**Stated goal**
Copy the material line for line, starting at its first line and stopping after the line that contains "pos(425,515)".

— START Input for this task —

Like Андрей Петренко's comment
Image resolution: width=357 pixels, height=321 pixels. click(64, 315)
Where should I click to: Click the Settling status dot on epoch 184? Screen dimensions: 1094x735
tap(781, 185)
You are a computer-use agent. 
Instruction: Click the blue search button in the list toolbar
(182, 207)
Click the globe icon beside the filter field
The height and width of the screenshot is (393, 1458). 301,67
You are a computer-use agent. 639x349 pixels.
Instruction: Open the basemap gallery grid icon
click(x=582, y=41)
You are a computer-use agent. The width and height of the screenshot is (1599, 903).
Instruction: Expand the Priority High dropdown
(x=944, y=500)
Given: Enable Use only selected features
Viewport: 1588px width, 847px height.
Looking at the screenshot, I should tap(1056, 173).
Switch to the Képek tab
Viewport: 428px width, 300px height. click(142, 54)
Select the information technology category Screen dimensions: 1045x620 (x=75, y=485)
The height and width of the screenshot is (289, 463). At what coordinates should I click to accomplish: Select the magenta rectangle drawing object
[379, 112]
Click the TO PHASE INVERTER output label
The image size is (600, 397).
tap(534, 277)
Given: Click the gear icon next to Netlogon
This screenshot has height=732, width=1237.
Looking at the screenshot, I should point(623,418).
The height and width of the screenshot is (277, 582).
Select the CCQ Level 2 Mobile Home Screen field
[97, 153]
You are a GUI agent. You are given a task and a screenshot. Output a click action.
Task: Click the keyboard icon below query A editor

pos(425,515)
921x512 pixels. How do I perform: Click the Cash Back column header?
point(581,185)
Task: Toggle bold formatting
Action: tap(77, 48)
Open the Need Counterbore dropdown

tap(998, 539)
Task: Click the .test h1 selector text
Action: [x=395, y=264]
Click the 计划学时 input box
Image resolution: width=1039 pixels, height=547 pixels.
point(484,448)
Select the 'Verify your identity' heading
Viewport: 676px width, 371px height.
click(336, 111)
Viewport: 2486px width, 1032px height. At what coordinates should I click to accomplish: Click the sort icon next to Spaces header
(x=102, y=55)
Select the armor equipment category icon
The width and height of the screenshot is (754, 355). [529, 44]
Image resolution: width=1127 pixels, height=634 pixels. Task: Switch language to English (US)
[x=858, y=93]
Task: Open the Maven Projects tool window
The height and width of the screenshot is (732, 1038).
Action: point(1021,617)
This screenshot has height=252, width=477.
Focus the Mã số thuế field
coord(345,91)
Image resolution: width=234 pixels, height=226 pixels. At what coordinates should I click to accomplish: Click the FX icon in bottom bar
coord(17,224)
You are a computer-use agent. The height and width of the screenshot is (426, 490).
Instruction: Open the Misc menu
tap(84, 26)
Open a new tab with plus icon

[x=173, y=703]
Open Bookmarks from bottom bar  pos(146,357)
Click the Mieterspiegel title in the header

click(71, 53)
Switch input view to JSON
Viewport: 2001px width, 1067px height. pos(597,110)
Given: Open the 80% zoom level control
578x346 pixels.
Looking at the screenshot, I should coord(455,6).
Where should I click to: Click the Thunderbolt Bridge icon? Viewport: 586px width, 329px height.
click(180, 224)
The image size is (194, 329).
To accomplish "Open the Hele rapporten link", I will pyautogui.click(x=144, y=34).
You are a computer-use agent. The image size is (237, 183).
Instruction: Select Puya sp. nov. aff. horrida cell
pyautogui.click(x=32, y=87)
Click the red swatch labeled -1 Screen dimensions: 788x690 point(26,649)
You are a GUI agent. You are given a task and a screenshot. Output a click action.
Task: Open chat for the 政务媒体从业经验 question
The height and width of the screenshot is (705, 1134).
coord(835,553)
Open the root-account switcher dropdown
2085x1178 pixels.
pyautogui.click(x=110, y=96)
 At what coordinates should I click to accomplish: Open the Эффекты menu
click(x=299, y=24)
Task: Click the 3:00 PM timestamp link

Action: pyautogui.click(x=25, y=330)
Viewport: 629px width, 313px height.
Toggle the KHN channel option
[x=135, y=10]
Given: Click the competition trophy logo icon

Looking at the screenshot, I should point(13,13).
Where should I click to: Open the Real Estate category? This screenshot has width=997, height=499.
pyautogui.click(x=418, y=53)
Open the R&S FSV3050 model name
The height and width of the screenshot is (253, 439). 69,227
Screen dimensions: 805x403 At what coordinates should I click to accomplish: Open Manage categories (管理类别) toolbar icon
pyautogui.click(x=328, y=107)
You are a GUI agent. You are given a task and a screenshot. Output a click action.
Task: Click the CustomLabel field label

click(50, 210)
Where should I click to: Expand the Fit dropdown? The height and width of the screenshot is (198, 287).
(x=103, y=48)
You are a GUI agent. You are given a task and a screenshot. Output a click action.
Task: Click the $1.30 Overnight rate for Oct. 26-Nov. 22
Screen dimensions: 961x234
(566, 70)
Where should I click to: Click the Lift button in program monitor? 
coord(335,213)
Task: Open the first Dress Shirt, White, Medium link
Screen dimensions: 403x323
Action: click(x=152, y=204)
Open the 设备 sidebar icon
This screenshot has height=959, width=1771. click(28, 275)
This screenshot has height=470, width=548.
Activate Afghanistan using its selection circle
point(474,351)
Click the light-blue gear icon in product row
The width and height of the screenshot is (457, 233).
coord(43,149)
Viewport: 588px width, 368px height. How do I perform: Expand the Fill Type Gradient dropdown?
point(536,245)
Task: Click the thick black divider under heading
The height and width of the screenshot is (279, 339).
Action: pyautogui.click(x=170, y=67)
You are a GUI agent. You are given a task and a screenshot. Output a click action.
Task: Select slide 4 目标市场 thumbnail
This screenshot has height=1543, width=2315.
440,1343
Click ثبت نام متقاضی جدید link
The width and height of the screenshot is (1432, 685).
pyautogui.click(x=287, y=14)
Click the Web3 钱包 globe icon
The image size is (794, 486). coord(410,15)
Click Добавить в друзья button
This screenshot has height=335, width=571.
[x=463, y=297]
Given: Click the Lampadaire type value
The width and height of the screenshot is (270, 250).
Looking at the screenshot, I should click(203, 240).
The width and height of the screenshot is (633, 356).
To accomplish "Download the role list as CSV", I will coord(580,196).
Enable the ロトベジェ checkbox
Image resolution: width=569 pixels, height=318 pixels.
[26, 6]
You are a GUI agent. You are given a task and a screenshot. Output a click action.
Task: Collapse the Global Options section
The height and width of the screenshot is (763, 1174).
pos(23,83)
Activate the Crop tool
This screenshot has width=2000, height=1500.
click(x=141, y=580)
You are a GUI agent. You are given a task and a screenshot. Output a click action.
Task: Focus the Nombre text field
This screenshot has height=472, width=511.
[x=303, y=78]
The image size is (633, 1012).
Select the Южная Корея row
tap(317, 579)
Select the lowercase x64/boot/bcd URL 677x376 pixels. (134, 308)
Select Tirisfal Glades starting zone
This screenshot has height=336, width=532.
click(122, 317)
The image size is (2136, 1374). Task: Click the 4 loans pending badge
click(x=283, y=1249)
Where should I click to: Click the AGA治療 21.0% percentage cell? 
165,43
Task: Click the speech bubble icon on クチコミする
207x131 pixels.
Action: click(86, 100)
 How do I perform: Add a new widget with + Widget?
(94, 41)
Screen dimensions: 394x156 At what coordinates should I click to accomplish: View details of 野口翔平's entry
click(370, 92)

— END Input for this task —

**Answer**
Like Андрей Петренко's comment
Image resolution: width=357 pixels, height=321 pixels. click(64, 315)
Where should I click to: Click the Settling status dot on epoch 184? Screen dimensions: 1094x735
tap(781, 185)
You are a computer-use agent. 
Instruction: Click the blue search button in the list toolbar
(182, 207)
Click the globe icon beside the filter field
The height and width of the screenshot is (393, 1458). 301,67
You are a computer-use agent. 639x349 pixels.
Instruction: Open the basemap gallery grid icon
click(x=582, y=41)
You are a computer-use agent. The width and height of the screenshot is (1599, 903).
Instruction: Expand the Priority High dropdown
(x=944, y=500)
Given: Enable Use only selected features
Viewport: 1588px width, 847px height.
Looking at the screenshot, I should tap(1056, 173).
Switch to the Képek tab
Viewport: 428px width, 300px height. click(142, 54)
Select the information technology category Screen dimensions: 1045x620 (x=75, y=485)
The height and width of the screenshot is (289, 463). At what coordinates should I click to accomplish: Select the magenta rectangle drawing object
[379, 112]
Click the TO PHASE INVERTER output label
The image size is (600, 397).
tap(534, 277)
Given: Click the gear icon next to Netlogon
This screenshot has height=732, width=1237.
Looking at the screenshot, I should point(623,418).
The height and width of the screenshot is (277, 582).
Select the CCQ Level 2 Mobile Home Screen field
[97, 153]
You are a GUI agent. You are given a task and a screenshot. Output a click action.
Task: Click the keyboard icon below query A editor

pos(425,515)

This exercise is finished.